Extrait:
RPS et TMS, même combat !

RPS et TMS

RPS et TMS, même combat !

Les risques psychosociaux (RPS) et troubles musculosquelettiques (TMS) sont les deux principaux problèmes de santé au travail. Ils ont la particularité d’être multifactoriels. Cela signifie que leur survenue dépend de la combinaison de nombreux facteurs, ce qui les rend difficiles à évaluer et à prévenir. Ils sont souvent traités séparément, chaque trouble faisant l’objet d’une démarche de prévention spécifique. Pourtant, de plus en plus de recherches montrent que ces troubles peuvent être liés et que leur prévention gagnerait à être pensée en commun.

Les RPS


Les RPS sont désormais bien connus : stress, violences au travail, dont harcèlements et agissements sexistes, épuisement professionnel, etc. Si ces troubles sont moins visibles que les TMS (ceux-ci impliquent des altérations physiques visibles par examen médical), et s’ils ne sont pas reconnus dans un tableau de maladie professionnelle, leur importance et leurs conséquences négatives, humaines et économiques ne sont plus à prouver.

Informations fournies:
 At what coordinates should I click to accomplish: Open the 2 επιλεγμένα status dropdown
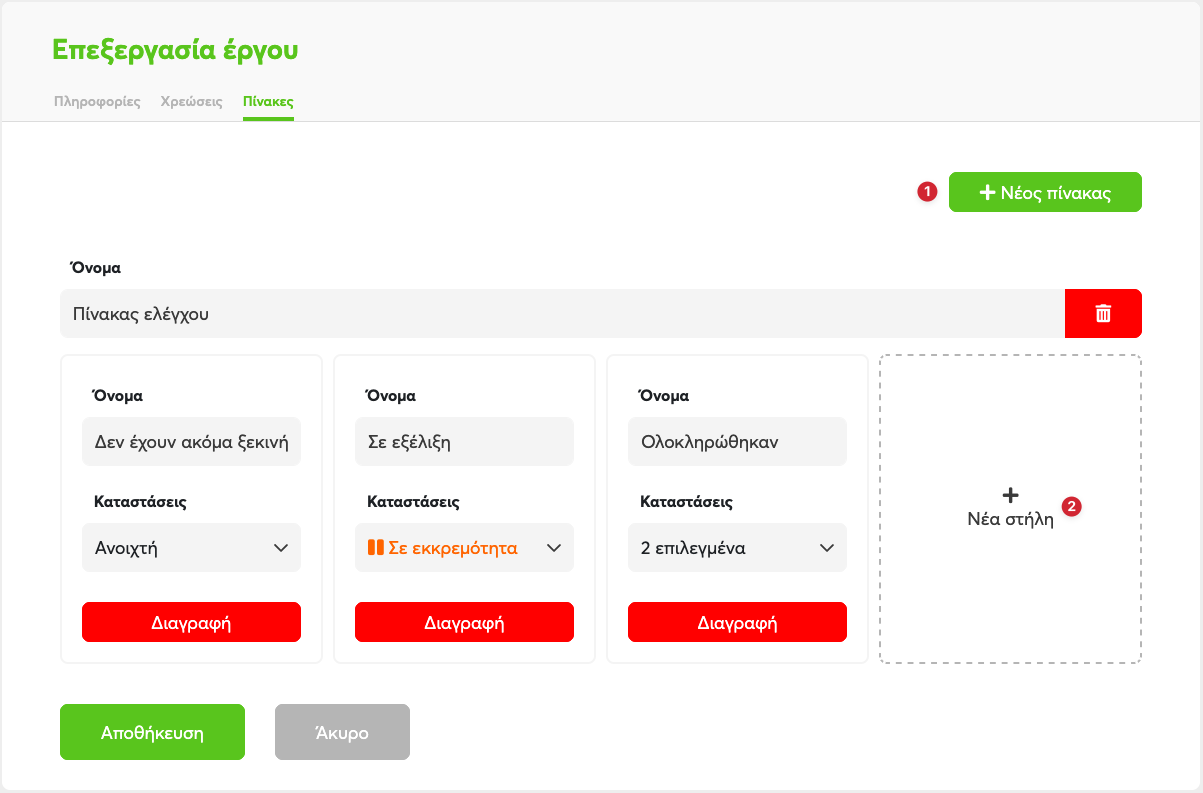point(737,548)
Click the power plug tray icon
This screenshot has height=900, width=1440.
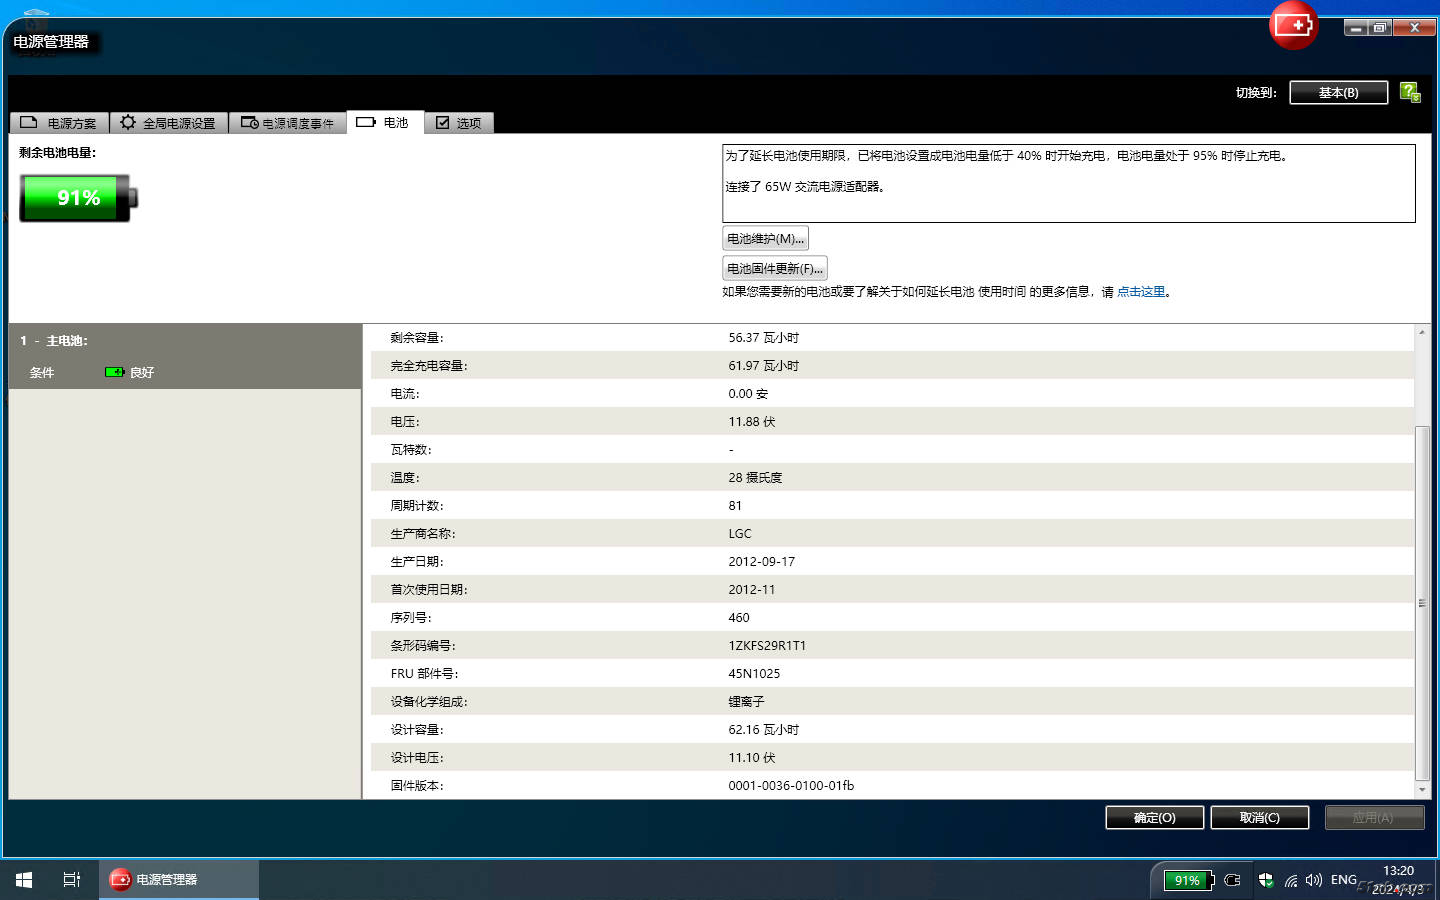(x=1233, y=880)
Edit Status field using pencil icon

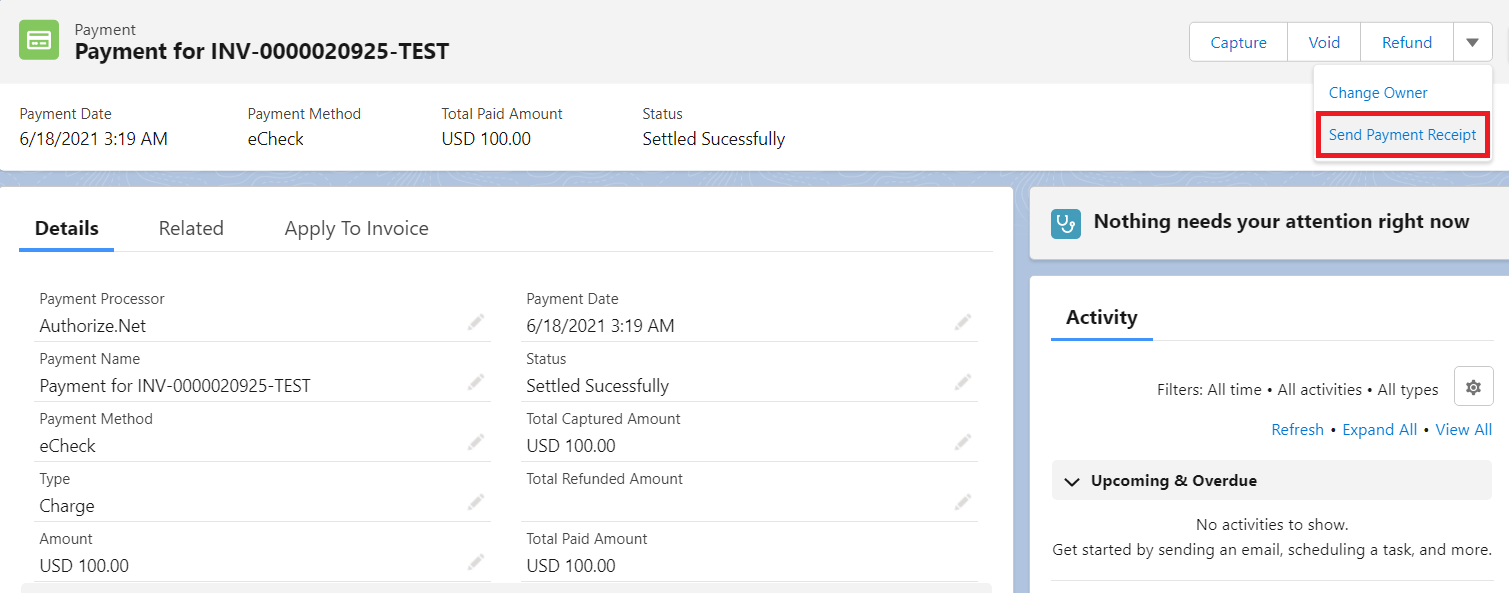tap(963, 382)
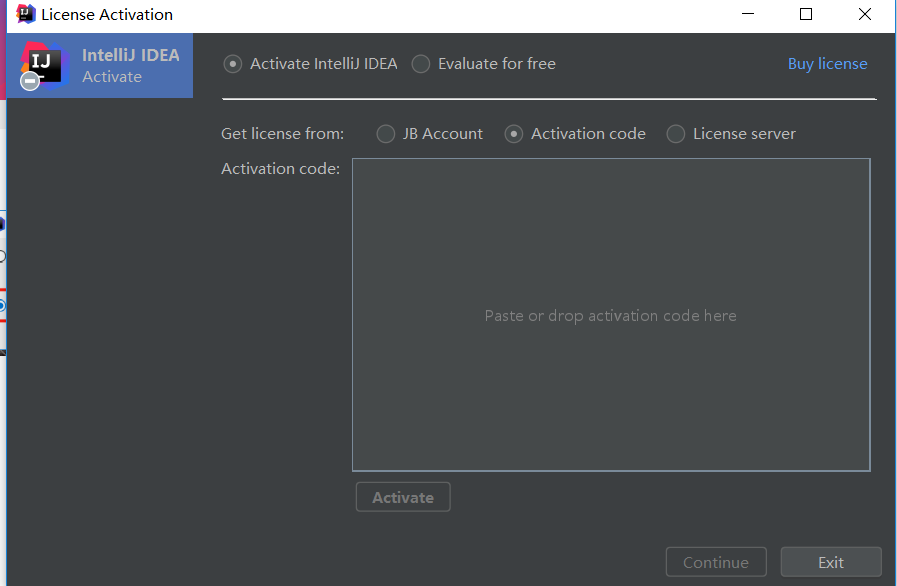
Task: Click the IJ product logo in sidebar
Action: pos(45,65)
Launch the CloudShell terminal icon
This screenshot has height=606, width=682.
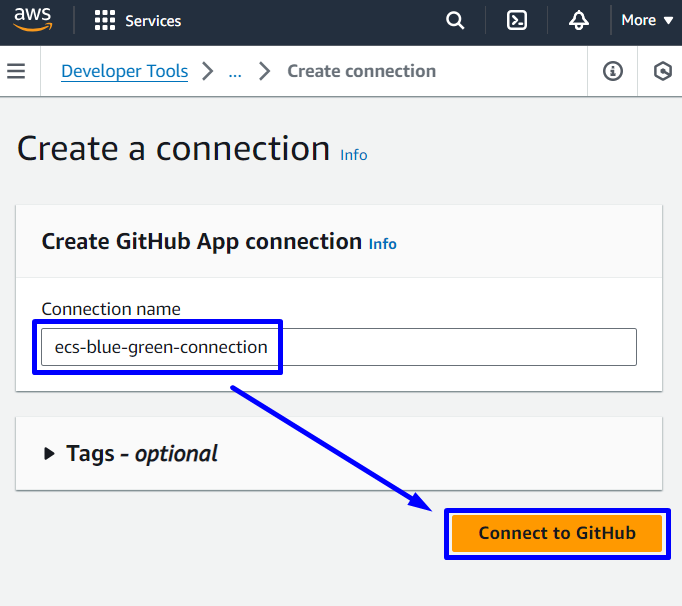coord(517,20)
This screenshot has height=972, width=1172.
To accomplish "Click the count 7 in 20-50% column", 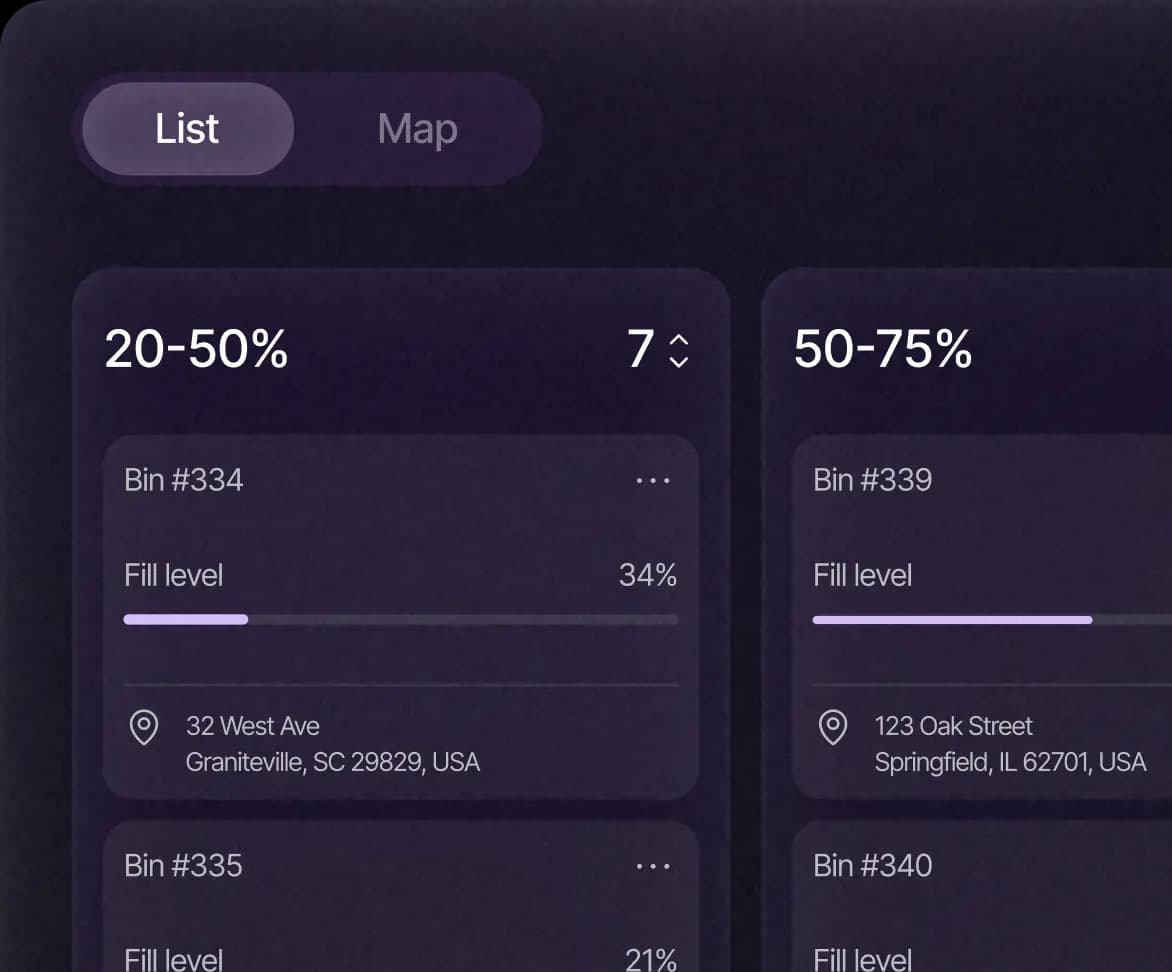I will pos(640,350).
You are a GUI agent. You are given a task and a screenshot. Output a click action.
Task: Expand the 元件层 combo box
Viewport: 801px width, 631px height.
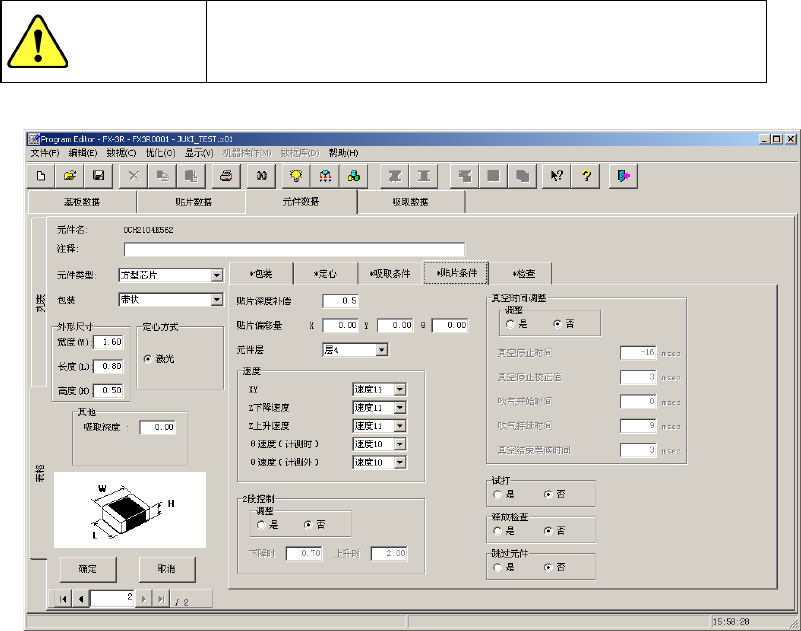click(x=380, y=350)
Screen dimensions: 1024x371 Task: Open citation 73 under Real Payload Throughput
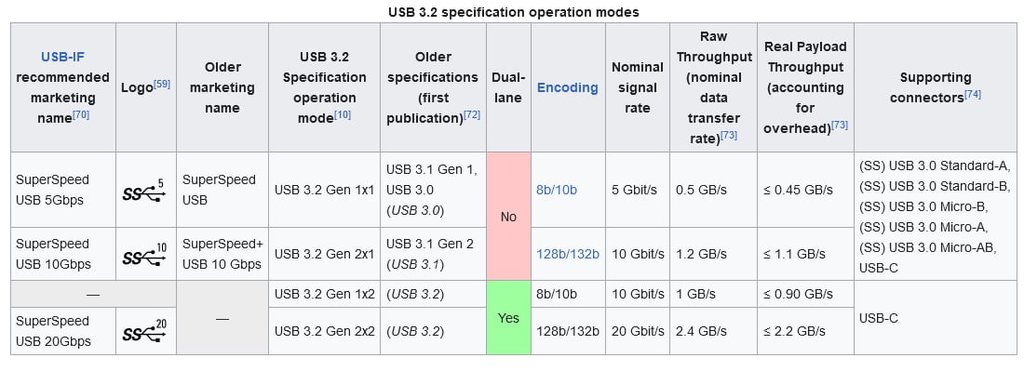coord(839,125)
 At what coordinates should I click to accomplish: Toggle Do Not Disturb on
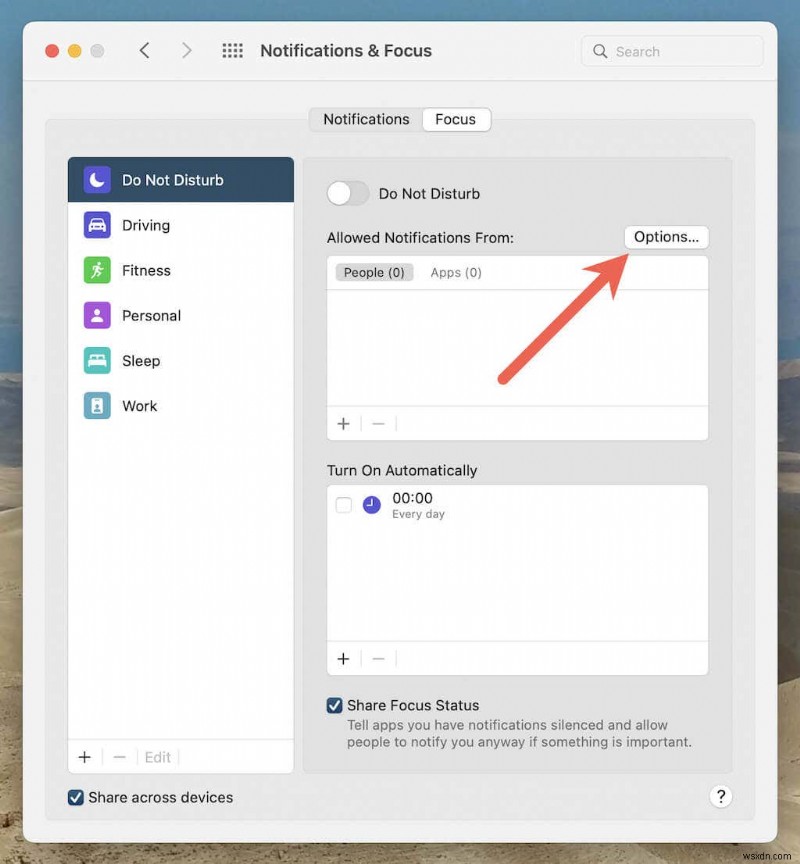point(348,193)
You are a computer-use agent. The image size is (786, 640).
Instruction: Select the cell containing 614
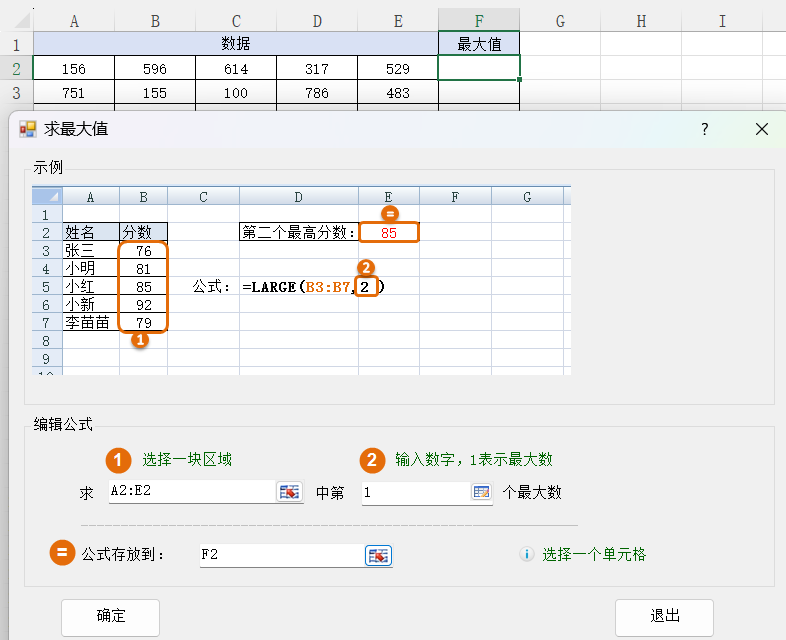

Consigne de travail 1:
Recopiez le passage du texte sur les RPS et les TMS qui commence par les mots contenant « Les risques psychosociaux » et se termine par « pensée en commun. », en y renommant « prévention » en « prise en charge ».
Consigne de travail 2:
Selon le texte sur les RPS et les TMS, qu'est-ce qui rend ces troubles difficiles à évaluer et à prévenir ?
Consigne de travail 3:
Reprenez le texte sur les RPS et les TMS, s'il vous plaît, et poursuivez-le après sa dernière phrase.

Réponse rédigée 1:
Les risques psychosociaux (RPS) et troubles musculosquelettiques (TMS) sont les deux principaux problèmes de santé au travail. Ils ont la particularité d’être multifactoriels. Cela signifie que leur survenue dépend de la combinaison de nombreux facteurs, ce qui les rend difficiles à évaluer et à prévenir. Ils sont souvent traités séparément, chaque trouble faisant l’objet d’une démarche de prise en charge spécifique. Pourtant, de plus en plus de recherches montrent que ces troubles peuvent être liés et que leur prise en charge gagnerait à être pensée en commun.

Réponse rédigée 2:
Leur survenue dépend de la combinaison de nombreux facteurs.

Réponse rédigée 3:
Toute la difficulté repose dans l’identification des multiples facteurs de risques sur lesquels agir pour éviter la souffrance au travail. Ces facteurs sont assez nombreux, certains sont considérés comme des contraintes s’ils sont absents mais comme des ressources permettant de tenir s’ils sont présents, ce qui rend leur évaluation complexe. De plus, ils agissent rarement seuls mais en combinaison et leurs effets varient selon leur intensité, durée et selon les personnes :

• l’occupation d’un emploi précaire ;

• une surcharge de travail (ou à l’inverse, une sous-charge de travail) :

• un manque d’autonomie et de contrôle sur la manière dont le travail est effectué ;

• un manque de soutien des collègues et de la hiérarchie ;

• une absence de reconnaissances (par exemple, pas d’implication dans les décisions concernant directement les employés) ;

• un manque de clarté dans la définition des rôles, des objectifs ;

• une absence de communication sur les changements à venir (ou des signaux négatifs pour
l’avenir) ;

• un déséquilibre entre la vie professionnelle et la vie privée ;• des relations dégradées (en interne ou en externe, avec les clients par exemple) ;

• de fortes exigences émotionnelles ;

• une perte de sens, etc.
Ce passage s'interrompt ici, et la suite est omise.